What this task involves:
Return, word for word, the line containing "Where should I click to: Expand" and every line after it through the last line of the records below.

Data items
= Beginning of Section =
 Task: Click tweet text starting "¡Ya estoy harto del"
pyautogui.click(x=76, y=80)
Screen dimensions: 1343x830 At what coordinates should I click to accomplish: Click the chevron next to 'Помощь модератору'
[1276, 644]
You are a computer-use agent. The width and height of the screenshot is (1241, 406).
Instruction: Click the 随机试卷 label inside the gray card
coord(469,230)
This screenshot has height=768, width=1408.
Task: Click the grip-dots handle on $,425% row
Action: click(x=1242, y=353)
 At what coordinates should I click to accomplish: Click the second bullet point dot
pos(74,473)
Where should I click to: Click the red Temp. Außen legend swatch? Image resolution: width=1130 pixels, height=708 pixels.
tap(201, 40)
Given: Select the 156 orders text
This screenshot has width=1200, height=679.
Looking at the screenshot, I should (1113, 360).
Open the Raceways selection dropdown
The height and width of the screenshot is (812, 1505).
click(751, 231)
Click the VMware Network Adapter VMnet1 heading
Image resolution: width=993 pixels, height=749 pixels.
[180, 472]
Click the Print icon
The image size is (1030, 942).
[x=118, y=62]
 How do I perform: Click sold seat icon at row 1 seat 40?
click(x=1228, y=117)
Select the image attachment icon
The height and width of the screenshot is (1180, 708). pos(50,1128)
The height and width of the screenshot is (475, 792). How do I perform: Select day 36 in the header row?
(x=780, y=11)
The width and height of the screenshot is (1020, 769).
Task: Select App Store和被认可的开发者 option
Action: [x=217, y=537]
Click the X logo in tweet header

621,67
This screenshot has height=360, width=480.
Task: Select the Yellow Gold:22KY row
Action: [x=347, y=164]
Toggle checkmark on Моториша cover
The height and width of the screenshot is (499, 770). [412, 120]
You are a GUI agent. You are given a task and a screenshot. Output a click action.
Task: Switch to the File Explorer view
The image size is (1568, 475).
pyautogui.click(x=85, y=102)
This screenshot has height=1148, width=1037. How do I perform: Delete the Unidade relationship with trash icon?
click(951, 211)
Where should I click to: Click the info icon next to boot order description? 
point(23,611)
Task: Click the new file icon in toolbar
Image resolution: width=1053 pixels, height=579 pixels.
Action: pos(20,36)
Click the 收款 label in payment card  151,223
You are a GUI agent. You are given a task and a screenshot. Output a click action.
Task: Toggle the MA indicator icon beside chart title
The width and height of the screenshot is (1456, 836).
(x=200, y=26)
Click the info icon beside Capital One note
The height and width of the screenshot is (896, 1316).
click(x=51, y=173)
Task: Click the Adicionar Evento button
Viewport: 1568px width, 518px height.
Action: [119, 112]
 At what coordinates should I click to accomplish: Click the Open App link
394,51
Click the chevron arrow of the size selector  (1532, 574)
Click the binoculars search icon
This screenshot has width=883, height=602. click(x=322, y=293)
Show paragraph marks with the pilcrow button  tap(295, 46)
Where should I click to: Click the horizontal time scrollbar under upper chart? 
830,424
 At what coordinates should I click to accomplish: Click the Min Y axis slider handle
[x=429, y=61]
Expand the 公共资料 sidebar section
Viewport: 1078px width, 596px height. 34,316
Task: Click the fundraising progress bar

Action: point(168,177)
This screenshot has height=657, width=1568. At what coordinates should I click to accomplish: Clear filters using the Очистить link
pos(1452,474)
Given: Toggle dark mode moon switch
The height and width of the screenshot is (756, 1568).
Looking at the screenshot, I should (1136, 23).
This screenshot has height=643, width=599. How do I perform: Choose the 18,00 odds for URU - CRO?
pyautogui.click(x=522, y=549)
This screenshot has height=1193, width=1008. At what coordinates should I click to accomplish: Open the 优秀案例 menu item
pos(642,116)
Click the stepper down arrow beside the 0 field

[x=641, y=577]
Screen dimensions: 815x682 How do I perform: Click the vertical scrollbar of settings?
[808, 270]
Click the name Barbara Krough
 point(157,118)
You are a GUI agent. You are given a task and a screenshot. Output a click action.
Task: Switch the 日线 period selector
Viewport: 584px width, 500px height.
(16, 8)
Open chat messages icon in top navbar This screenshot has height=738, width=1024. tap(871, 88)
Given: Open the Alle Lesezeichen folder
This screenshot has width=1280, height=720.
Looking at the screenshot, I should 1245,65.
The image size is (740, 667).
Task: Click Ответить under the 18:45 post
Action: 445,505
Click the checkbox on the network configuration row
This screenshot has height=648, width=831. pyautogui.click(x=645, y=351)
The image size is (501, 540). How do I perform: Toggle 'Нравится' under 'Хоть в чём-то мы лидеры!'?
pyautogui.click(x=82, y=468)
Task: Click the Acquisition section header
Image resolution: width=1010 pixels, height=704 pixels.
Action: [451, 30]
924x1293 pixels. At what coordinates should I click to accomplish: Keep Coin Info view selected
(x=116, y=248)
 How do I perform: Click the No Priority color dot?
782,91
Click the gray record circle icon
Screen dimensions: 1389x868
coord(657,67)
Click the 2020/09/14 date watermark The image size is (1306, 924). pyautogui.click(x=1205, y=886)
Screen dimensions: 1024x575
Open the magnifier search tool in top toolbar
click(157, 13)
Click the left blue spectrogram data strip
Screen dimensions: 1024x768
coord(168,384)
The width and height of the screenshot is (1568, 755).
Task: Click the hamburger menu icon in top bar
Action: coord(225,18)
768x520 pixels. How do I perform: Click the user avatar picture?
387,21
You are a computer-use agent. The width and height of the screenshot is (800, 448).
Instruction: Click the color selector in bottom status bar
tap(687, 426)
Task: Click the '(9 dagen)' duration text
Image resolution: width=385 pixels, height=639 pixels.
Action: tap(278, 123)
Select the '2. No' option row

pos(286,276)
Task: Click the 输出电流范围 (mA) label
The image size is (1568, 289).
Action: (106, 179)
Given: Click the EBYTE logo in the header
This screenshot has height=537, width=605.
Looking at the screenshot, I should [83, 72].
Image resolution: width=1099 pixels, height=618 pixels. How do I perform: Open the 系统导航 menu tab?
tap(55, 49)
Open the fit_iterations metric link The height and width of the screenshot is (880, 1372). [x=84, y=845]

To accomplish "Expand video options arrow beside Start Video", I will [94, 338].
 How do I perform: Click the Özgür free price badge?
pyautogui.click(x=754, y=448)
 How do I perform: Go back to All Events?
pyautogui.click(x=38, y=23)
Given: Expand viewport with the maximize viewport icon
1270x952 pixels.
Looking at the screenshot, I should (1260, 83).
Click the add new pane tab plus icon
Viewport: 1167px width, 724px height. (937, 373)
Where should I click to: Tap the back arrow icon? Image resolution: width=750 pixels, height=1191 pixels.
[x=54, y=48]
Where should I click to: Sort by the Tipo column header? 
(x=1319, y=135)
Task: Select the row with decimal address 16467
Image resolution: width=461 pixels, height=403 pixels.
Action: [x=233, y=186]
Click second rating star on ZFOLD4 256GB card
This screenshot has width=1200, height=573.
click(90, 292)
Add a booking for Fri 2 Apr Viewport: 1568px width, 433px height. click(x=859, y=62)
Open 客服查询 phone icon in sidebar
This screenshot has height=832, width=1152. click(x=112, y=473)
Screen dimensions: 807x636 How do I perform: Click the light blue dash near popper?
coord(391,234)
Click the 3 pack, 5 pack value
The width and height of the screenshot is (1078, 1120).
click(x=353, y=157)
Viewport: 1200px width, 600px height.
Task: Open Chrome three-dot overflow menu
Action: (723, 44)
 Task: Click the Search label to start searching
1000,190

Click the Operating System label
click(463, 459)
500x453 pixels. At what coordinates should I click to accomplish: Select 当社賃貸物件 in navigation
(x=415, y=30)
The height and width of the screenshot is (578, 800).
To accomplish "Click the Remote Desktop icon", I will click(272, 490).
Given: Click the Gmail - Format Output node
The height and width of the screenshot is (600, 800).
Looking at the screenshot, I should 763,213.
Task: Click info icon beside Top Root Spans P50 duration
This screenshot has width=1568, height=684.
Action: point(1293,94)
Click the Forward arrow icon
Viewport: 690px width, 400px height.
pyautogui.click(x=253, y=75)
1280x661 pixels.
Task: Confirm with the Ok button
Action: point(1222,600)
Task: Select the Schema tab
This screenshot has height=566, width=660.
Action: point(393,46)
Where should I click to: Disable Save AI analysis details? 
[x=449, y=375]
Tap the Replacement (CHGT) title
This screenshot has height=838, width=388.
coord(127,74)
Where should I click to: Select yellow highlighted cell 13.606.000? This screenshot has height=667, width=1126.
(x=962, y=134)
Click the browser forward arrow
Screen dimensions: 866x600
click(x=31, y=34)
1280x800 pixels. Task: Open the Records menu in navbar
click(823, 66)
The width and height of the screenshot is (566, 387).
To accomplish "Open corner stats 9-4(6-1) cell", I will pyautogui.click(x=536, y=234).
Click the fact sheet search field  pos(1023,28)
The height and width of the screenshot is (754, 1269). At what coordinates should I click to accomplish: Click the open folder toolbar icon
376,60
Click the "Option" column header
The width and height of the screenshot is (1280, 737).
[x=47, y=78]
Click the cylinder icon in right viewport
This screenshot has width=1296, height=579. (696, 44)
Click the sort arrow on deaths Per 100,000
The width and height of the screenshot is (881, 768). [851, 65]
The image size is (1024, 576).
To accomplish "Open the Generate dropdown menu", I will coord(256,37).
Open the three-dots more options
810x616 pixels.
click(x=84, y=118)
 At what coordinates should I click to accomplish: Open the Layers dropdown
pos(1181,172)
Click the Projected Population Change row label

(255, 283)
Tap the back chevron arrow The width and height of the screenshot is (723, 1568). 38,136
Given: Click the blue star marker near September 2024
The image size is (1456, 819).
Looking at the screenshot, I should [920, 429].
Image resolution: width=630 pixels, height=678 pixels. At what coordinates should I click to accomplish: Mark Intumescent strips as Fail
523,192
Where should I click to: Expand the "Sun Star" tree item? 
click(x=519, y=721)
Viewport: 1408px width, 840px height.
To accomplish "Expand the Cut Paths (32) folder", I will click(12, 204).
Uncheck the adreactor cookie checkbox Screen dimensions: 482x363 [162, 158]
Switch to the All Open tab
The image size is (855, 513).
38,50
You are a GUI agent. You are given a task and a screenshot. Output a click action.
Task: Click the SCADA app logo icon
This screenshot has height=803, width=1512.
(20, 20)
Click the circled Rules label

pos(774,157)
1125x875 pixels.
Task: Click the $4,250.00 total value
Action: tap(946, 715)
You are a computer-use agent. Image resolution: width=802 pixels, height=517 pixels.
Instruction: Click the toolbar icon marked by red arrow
= End of Section =
Solution to the exercise:
Where should I click to: Expand the "Sun Star" tree item? 
click(x=519, y=721)
Viewport: 1408px width, 840px height.
To accomplish "Expand the Cut Paths (32) folder", I will click(12, 204).
Uncheck the adreactor cookie checkbox Screen dimensions: 482x363 [162, 158]
Switch to the All Open tab
The image size is (855, 513).
38,50
You are a GUI agent. You are given a task and a screenshot. Output a click action.
Task: Click the SCADA app logo icon
This screenshot has height=803, width=1512.
(20, 20)
Click the circled Rules label

pos(774,157)
1125x875 pixels.
Task: Click the $4,250.00 total value
Action: tap(946, 715)
You are a computer-use agent. Image resolution: width=802 pixels, height=517 pixels.
Instruction: Click the toolbar icon marked by red arrow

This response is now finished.